> WORK TO COMPLETE
Convert the records below, starting at the line containing "This screenshot has width=1369, height=896." and ending at the line containing "pyautogui.click(x=104, y=512)", into a two-column CSV with the headers "instruction" and "answer". Give one row per record, with each field quoted and any line breaks inside it replaced by spaces.

> Data records
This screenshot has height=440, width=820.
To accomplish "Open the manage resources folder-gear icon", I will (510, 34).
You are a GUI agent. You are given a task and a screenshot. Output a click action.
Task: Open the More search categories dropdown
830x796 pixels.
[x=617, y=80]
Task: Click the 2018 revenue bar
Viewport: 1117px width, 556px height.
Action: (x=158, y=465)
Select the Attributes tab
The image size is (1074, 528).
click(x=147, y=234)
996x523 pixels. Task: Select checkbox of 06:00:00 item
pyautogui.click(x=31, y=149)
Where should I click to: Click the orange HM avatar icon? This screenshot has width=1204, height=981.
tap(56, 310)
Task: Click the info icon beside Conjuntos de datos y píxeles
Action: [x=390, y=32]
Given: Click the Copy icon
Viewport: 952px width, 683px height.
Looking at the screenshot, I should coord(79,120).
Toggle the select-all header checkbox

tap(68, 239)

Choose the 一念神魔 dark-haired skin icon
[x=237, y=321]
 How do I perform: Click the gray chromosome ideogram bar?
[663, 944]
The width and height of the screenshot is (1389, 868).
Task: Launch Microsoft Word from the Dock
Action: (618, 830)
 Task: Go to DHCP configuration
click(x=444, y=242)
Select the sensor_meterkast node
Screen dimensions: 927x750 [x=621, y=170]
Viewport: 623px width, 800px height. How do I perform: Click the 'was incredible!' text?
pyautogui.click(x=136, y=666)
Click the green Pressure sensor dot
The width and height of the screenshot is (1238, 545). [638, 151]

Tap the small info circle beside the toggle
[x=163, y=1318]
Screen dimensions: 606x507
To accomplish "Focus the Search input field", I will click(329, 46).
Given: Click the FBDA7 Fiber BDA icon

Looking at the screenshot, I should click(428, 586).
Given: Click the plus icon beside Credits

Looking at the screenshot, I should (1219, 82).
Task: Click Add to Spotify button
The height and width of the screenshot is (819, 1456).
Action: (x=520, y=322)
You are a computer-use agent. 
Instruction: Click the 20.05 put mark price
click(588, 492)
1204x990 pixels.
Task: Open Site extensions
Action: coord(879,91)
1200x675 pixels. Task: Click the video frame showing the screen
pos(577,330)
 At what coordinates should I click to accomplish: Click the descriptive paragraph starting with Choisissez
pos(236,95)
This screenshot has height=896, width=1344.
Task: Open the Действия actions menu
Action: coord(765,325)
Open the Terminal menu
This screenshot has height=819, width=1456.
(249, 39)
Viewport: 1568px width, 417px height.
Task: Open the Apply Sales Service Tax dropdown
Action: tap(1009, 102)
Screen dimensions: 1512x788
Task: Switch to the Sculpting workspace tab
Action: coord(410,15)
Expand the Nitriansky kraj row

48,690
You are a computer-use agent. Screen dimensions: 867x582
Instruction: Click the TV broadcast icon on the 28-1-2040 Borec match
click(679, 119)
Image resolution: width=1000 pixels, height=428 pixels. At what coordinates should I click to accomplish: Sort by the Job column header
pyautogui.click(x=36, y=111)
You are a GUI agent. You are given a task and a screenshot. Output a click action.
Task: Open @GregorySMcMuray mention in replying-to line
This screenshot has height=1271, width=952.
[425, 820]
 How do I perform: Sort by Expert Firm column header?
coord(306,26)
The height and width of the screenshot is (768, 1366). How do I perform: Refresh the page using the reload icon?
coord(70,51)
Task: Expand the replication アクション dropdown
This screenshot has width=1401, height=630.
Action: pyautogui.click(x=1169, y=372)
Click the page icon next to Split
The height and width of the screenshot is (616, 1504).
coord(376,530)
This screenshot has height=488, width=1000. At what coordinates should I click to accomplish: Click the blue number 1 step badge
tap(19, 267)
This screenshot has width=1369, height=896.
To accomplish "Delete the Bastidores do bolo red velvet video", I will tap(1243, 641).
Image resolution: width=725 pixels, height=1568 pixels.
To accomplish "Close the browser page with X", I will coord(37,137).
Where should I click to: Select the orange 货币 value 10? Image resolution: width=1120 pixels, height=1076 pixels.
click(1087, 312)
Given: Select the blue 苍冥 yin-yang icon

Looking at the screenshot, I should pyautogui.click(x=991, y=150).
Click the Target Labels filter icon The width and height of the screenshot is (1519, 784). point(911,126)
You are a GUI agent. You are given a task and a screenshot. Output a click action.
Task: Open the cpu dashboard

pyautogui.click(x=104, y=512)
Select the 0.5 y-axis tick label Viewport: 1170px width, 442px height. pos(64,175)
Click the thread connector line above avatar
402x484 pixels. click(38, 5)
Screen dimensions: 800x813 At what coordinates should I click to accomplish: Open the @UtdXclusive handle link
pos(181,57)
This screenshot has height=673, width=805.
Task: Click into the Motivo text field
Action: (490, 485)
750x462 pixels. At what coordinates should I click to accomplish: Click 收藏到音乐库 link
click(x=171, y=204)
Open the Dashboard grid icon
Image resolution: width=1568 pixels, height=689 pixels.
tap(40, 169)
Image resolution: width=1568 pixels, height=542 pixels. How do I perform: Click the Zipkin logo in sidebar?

> ANSWER TO THIS EXERCISE
instruction,answer
"This screenshot has width=1369, height=896. To accomplish ""Delete the Bastidores do bolo red velvet video"",","I will tap(1243, 641)."
"Image resolution: width=725 pixels, height=1568 pixels. To accomplish ""Close the browser page with X"",","I will coord(37,137)."
"Where should I click to: Select the orange 货币 value 10? Image resolution: width=1120 pixels, height=1076 pixels.","click(1087, 312)"
"Given: Select the blue 苍冥 yin-yang icon","Looking at the screenshot, I should pyautogui.click(x=991, y=150)."
"Click the Target Labels filter icon The width and height of the screenshot is (1519, 784).","point(911,126)"
"You are a GUI agent. You are given a task and a screenshot. Output a click action. Task: Open the cpu dashboard","pyautogui.click(x=104, y=512)"